The two rams will soon be introduced to the twenty nine ewes, “tupping” season. The ewes have been on good grazing, getting in top condition for pregnancy. On Wednesday I gathered them all in to give them a careful inspection and then Archie, Matt and I set about doing their feet. Foot trimming is necessary, as the hoof grows, a bit like human fingernails, and must be cut back. If you ever see a sheep kneeling on his front legs while eating grass, he is not praying. Or he might be praying that the shepherd comes and trims his sore feet!
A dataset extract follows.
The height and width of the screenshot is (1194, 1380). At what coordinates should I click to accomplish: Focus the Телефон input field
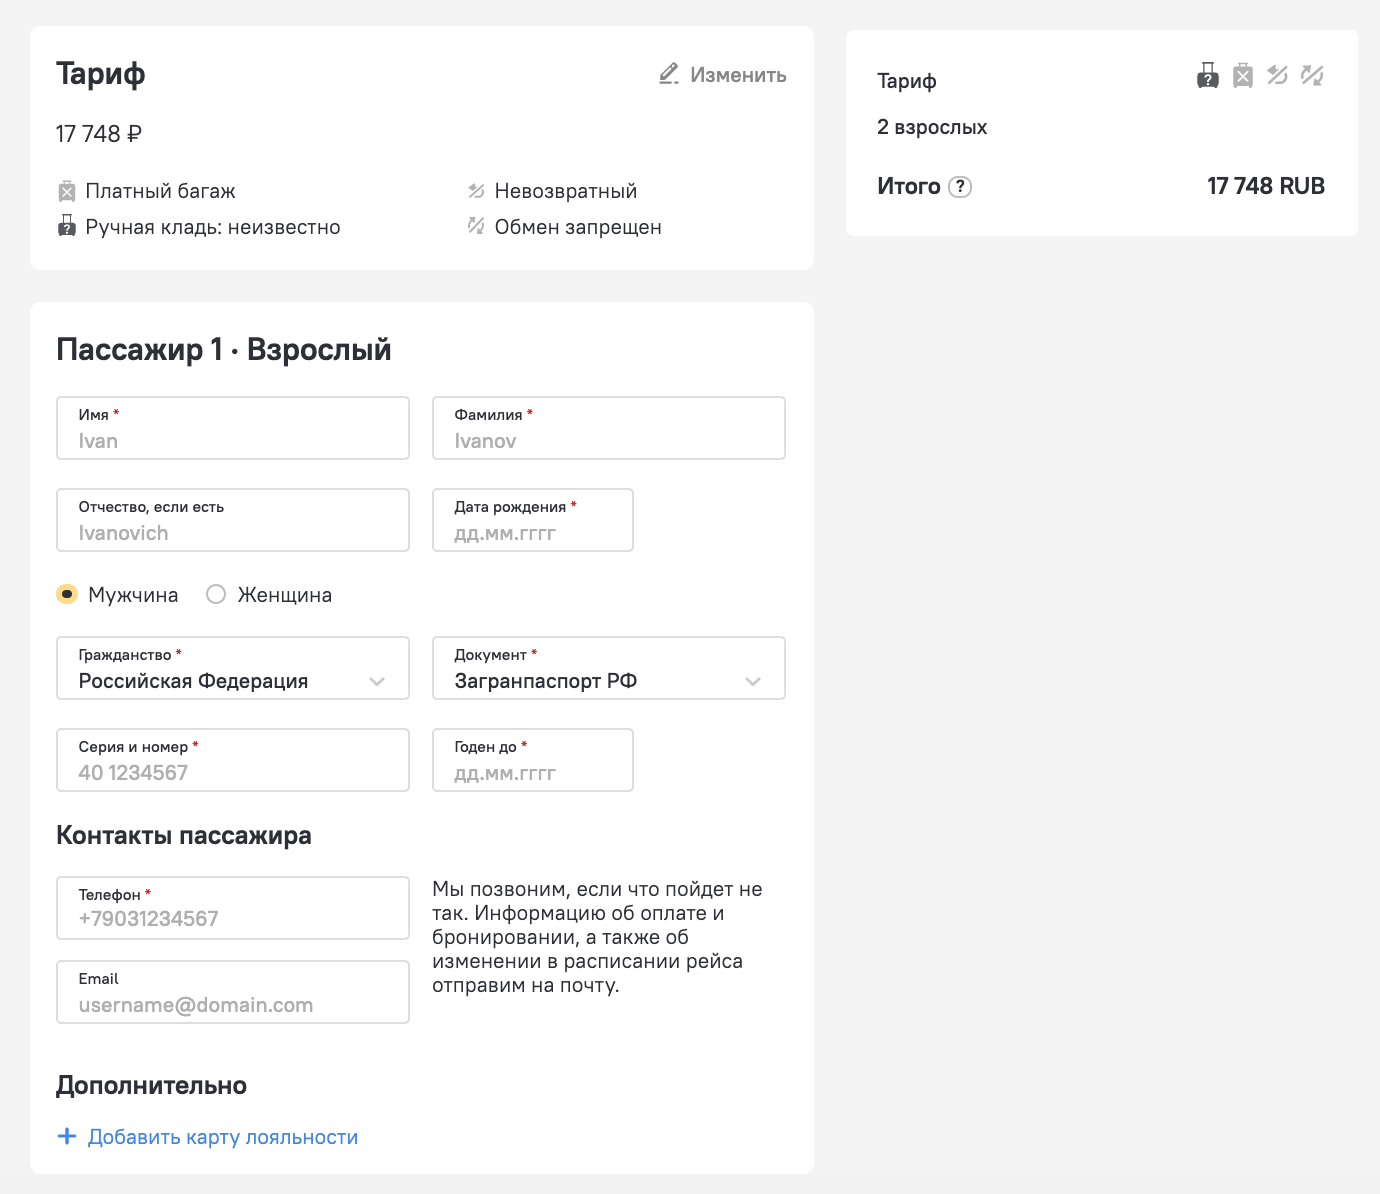(x=233, y=909)
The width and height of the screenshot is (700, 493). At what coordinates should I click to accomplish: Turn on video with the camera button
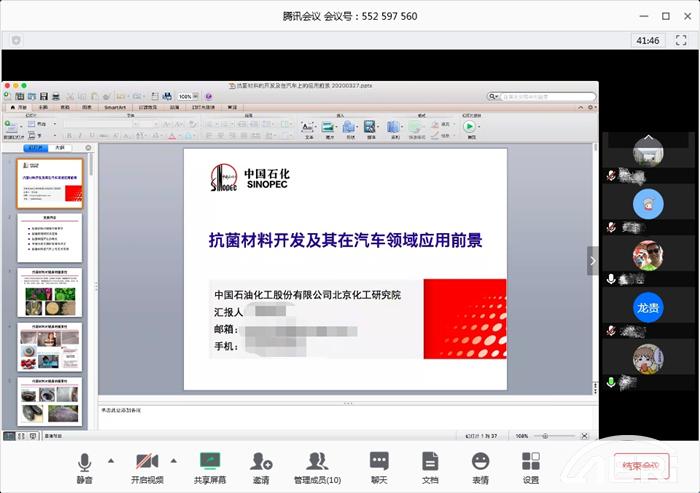[x=146, y=466]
We also trimmed the lamb’s feet, the wethers (castrated males) and the rams. A long morning and a rather sore back from leaning over. Some of the lambs needed worming, the rest of the flock did not, so another job completed. We loaded up the lambs and put them all together, except for the two ram lambs staying with the big boys.
Late last week we gathered in the twenty nine ewes. Archie loves the new race we bought for sheep handling. They run through the race and with a small swinging gate can then be separated into two pens. I had my clipboard all ready with ewe tag numbers listed and marked left or right, thirteen in one pen, sixteen in another. There is not a terribly large population of Portlands, so we must be very careful about inbreeding. Luckily our Breed Group has a very smart piece of kit, computer software that compares the relationship between rams and ewes. This Kinship Analysis is vital at tupping time, and ewes are allocated to the ram they are least related to.
Next we loaded them into our little sheep trailer and transported each group to different fields. Now for the rams. ‘Raddles' were clipped on, each holding a big red crayon. I will know when Shurper or Sirius have serviced a ewe when I see a red patch on the ewe’s back end.
Time for mutton sausage making! We allowed the carcass, prepared last week, to hang for six days. Matt, a trained butcher was in charge and Archie and I were his enthusiastic apprentices.
We set up our work station with mincer and sausage making machine. All of the meat was minced, only saving a shoulder for a mutton tagine I’ll be make for the weekend. I had spices, herbs and dried fruit flavourings and we made Merguez and Moroccan Spice sausages. The mutton is perfect for richer spicy flavour. And they are delicious!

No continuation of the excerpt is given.